School Library Journal PreS-Gr 3-The African Serengeti forms the backdrop for a lion that captures a rodent and-for reasons left for readers to ponder-releases it. His decision is rewarded, and the value of even the smallest creature is recognized in this stunning Caldecott winner rendered in expressive watercolors. A visual feast. (c) Copyright 2011. Library Journals LLC, a wholly owned subsidiary of Media Source, Inc. No redistribution permitted.

(c) Copyright 2010. Library Journals LLC, a wholly owned subsidiary of Media Source, Inc. No redistribution permitted.

Book list *Starred Review* The intricate lion's face that crowds the cover of Pinkney's latest folktale adaptation is unaccompanied by any title or credits, and that is entirely appropriate there are no words inside, either. Through illustration alone Pinkney relates the well-known Aesop fable of the mouse who is captured by a lion, only to be unexpectedly released. Then, when the lion finds himself trapped by hunters, it is the mouse who rescues him by gnawing through the twine. Pinkney bends his no-word rule a bit with a few noises that are worked into the art ( Screeeech when an owl dives; Putt-Putt-Putt when the hunters' jeep arrives), but these transgressions will only encourage young listeners to get involved with read-along sessions. And involved they will be how could they not get drawn into watercolors of such detail and splendor? Pinkney's soft, multihued strokes make everything in the jungle seem alive, right down to the rocks, as he bleeds color to indicate movement, for instance, when the lion falls free from the net. His luxuriant use of close-ups humanizes his animal characters without idealizing them, and that's no mean feat. In a closing artist's note, Pinkney talks about his choice to forgo text.--Kraus, Daniel Copyright 2009 Booklist

From Booklist, Copyright American Library Association. Used with permission.

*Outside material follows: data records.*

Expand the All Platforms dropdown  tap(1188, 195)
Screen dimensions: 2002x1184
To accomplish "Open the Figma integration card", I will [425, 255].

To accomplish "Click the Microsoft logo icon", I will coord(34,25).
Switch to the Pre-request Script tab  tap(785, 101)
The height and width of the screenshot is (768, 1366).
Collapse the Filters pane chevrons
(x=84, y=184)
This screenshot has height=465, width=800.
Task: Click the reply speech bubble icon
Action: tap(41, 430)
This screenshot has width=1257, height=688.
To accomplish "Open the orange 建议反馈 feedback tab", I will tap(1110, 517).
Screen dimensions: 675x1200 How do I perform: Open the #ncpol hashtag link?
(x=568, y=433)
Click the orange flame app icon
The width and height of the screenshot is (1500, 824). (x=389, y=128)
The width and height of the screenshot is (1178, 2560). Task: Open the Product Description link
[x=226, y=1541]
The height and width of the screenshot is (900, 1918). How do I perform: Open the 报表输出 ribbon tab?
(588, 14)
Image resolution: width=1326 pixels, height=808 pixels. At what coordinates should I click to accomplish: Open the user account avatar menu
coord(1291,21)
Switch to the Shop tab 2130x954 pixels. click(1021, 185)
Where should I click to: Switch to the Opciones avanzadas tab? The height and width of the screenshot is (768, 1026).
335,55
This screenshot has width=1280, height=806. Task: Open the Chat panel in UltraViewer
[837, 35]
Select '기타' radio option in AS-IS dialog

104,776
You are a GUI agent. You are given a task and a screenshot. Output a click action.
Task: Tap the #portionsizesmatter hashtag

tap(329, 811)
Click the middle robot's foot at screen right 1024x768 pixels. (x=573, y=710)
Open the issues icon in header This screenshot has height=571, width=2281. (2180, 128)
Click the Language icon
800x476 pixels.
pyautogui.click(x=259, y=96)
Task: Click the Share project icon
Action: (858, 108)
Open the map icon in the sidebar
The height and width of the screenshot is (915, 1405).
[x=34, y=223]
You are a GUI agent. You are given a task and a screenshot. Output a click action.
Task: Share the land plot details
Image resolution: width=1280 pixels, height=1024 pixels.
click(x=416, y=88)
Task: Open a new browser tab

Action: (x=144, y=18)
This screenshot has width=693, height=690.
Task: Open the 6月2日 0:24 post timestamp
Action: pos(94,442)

Publishers Weekly Other than some squeaks, hoots and one enormous roar, Pinkney's (Little Red Riding Hood) interpretation of Aesop's fable is wordless-as is its striking cover, which features only a head-on portrait of the lion's face. Mottled, tawny illustrations show a mouse unwittingly taking refuge on a lion's back as it scurries away from an owl. The large beast grabs and then releases the tiny creature, who later frees the lion who has become tangled in a hunter's snare. Pinkney enriches this classic tale of friendship with another universal theme-family-affectingly illustrated in several scenes as well as in the back endpapers, which show the lion walking with his mate and cubs as the mouse and her brood ride on his back. Pinkney's artist's note explains that he set the book in Africa's Serengeti, "with its wide horizon and abundant wildlife so awesome yet fragile-not unlike the two sides of each of the heroes." Additional African species grace splendid panoramas that balance the many finely detailed, closeup images of the protagonists. Pinkney has no need for words; his art speaks eloquently for itself. Ages 3-6. (Sept.) (c) Copyright PWxyz, LLC. All rights reserved

(c) Copyright PWxyz, LLC. All rights reserved

School Library Journal PreS-Gr 3-This story starts on the cover with the glorious, golden countenance of a lion. No text is necessary to communicate the title: the direction of the beast's gaze and the conflicted expression on his tightly cropped face compel readers to turn the book over, where a mouse, almost filling the vertical space, glances back. The endpapers and artist's note place these creatures among the animal families of the African Serengeti. Each spread contributes something new in this nearly wordless narrative, including the title opening, on which the watchful rodent pauses, resting in one of the large footprints that marches across the gutter. In some scenes, Pinkney's luminous art, rendered in watercolor and colored pencil, suggests a natural harmony, as when the cool blues of the sky are mirrored in the rocks and acacia tree. In other compositions, a cream-colored background focuses attention on the exquisitely detailed and nuanced forms of the two main characters. Varied perspectives and the judicious use of panels create interest and indicate time. Sounds are used sparingly and purposefully-an owl's hoot to hint at offstage danger or an anguished roar to alert the mouse of the lion's entrapment. Contrast this version with Pinkney's traditional treatment of the same story (complete with moral) in Aesop's Fables (North-South, 2000). The ambiguity that results from the lack of words in this version allows for a slower, subtle, and ultimately more satisfying read. Moments of humor and affection complement the drama. A classic tale from a consummate artist.-Wendy Lukehart, Washington DC Public Library (c) Copyright 2010. Library Journals LLC, a wholly owned subsidiary of Media Source, Inc. No redistribution permitted.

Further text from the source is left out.